-- DATA FOR ANALYSIS follows --

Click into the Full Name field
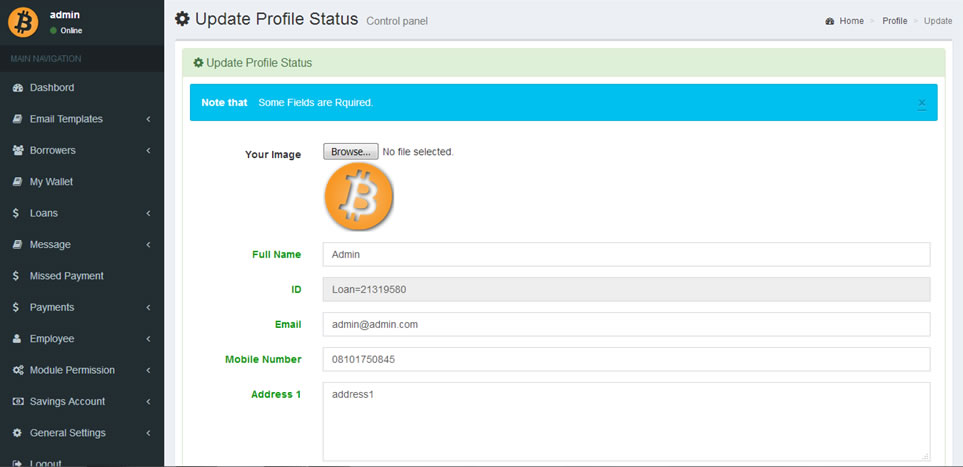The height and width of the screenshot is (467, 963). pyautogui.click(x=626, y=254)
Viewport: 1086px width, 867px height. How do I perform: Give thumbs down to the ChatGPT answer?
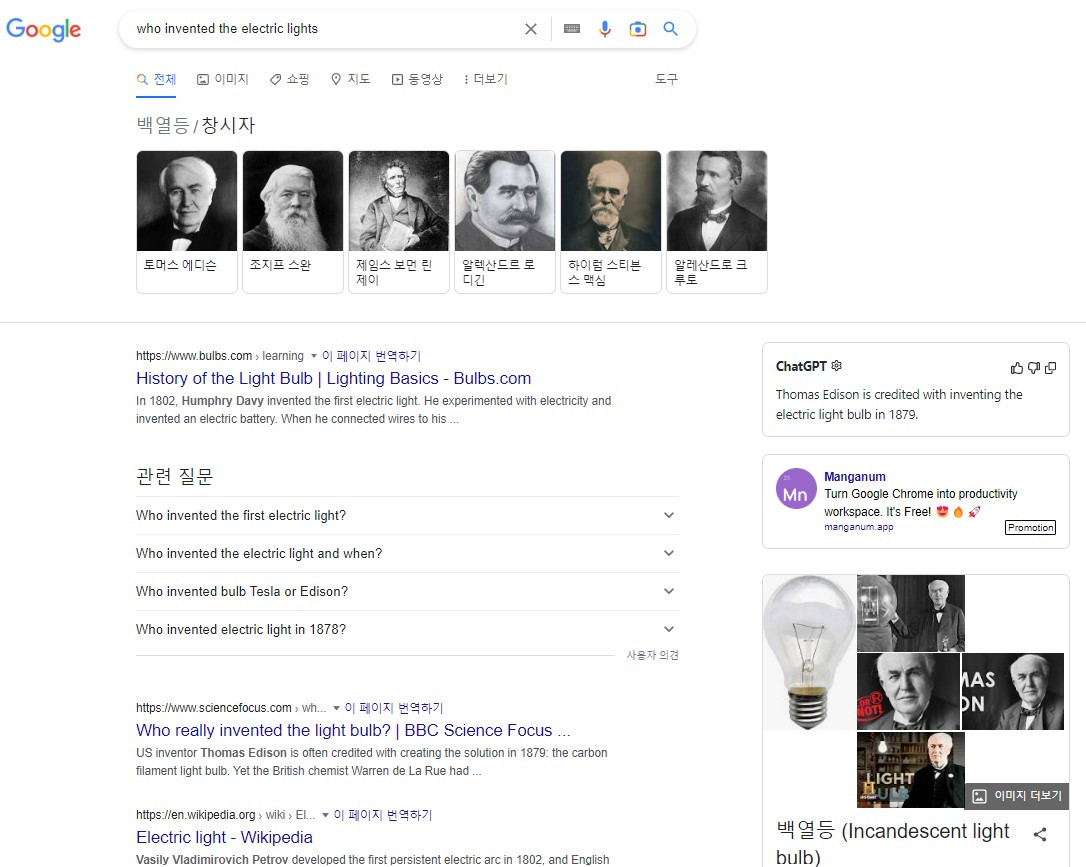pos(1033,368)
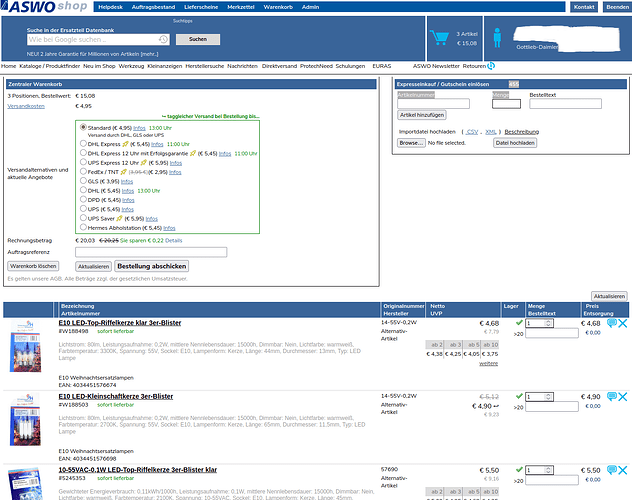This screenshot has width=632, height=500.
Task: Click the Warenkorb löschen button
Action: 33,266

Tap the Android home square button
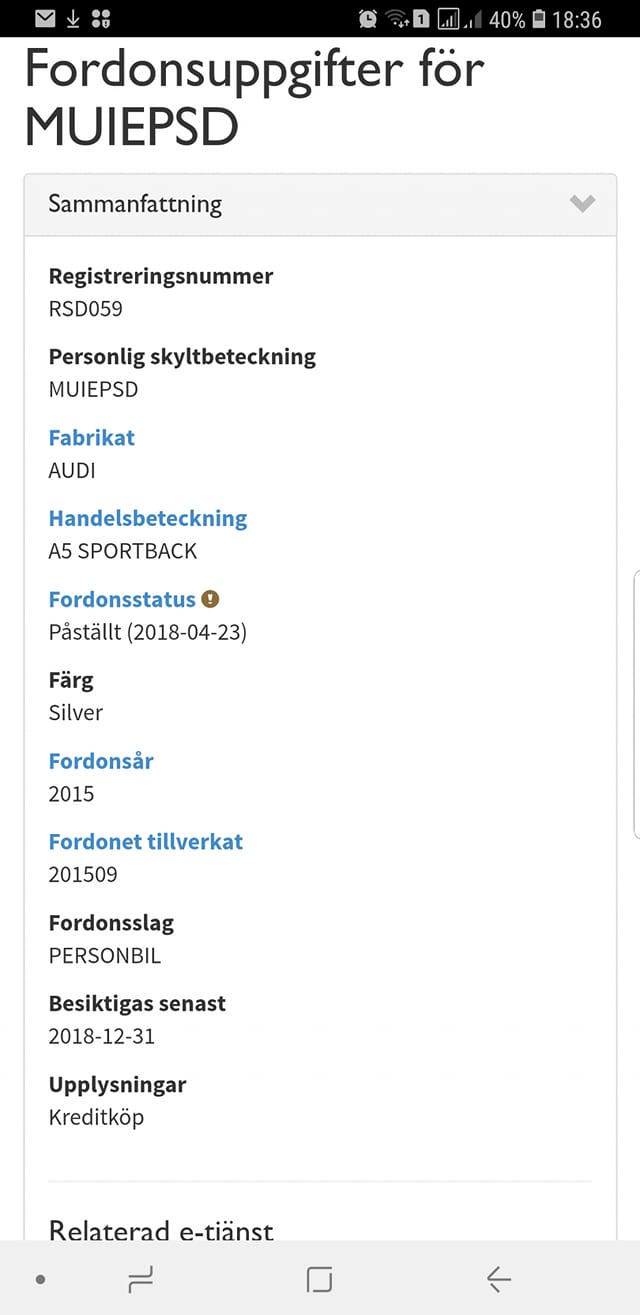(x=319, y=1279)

-- DATA FOR ANALYSIS concluded --

= THE PROBLEM =
Omitting the images, output each record precisely as written.

= ANSWER TO THE EXERCISE =
Click into the Full Name field
The height and width of the screenshot is (467, 963). pyautogui.click(x=626, y=254)
Viewport: 1086px width, 867px height. How do I perform: Give thumbs down to the ChatGPT answer?
pos(1033,368)
This screenshot has width=632, height=500.
Task: Click the Warenkorb löschen button
Action: 33,266

Tap the Android home square button
(x=319, y=1279)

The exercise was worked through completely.